Material for the task ->
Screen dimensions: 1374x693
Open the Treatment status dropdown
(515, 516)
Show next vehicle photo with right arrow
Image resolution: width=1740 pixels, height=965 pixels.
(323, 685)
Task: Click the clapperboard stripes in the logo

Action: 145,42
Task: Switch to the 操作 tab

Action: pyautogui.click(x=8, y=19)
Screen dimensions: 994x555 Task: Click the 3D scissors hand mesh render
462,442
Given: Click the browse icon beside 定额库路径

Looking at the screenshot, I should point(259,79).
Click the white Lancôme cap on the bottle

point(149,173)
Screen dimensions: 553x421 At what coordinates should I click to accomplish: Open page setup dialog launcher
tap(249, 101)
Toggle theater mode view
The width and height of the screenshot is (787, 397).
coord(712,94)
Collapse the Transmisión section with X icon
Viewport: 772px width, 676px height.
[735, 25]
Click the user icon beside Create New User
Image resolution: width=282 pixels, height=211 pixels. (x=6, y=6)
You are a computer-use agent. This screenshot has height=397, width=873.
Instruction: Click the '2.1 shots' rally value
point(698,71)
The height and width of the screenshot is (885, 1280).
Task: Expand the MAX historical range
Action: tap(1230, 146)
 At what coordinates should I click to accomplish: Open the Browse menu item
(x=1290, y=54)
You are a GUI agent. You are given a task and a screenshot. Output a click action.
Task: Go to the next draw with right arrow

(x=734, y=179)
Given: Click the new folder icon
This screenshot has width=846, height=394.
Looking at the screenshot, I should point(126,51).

Directions -> Output every record exactly as written, with nothing dropped.

Response below ->
Screen dimensions: 1374x693
Open the Treatment status dropdown
(515, 516)
Show next vehicle photo with right arrow
Image resolution: width=1740 pixels, height=965 pixels.
(323, 685)
Task: Click the clapperboard stripes in the logo

Action: 145,42
Task: Switch to the 操作 tab

Action: pyautogui.click(x=8, y=19)
Screen dimensions: 994x555 Task: Click the 3D scissors hand mesh render
462,442
Given: Click the browse icon beside 定额库路径

Looking at the screenshot, I should point(259,79).
Click the white Lancôme cap on the bottle

point(149,173)
Screen dimensions: 553x421 At what coordinates should I click to accomplish: Open page setup dialog launcher
tap(249, 101)
Toggle theater mode view
The width and height of the screenshot is (787, 397).
coord(712,94)
Collapse the Transmisión section with X icon
Viewport: 772px width, 676px height.
[735, 25]
Click the user icon beside Create New User
Image resolution: width=282 pixels, height=211 pixels. (x=6, y=6)
You are a computer-use agent. This screenshot has height=397, width=873.
Instruction: Click the '2.1 shots' rally value
point(698,71)
The height and width of the screenshot is (885, 1280).
Task: Expand the MAX historical range
Action: tap(1230, 146)
 At what coordinates should I click to accomplish: Open the Browse menu item
(x=1290, y=54)
You are a GUI agent. You are given a task and a screenshot. Output a click action.
Task: Go to the next draw with right arrow

(x=734, y=179)
Given: Click the new folder icon
This screenshot has width=846, height=394.
Looking at the screenshot, I should point(126,51).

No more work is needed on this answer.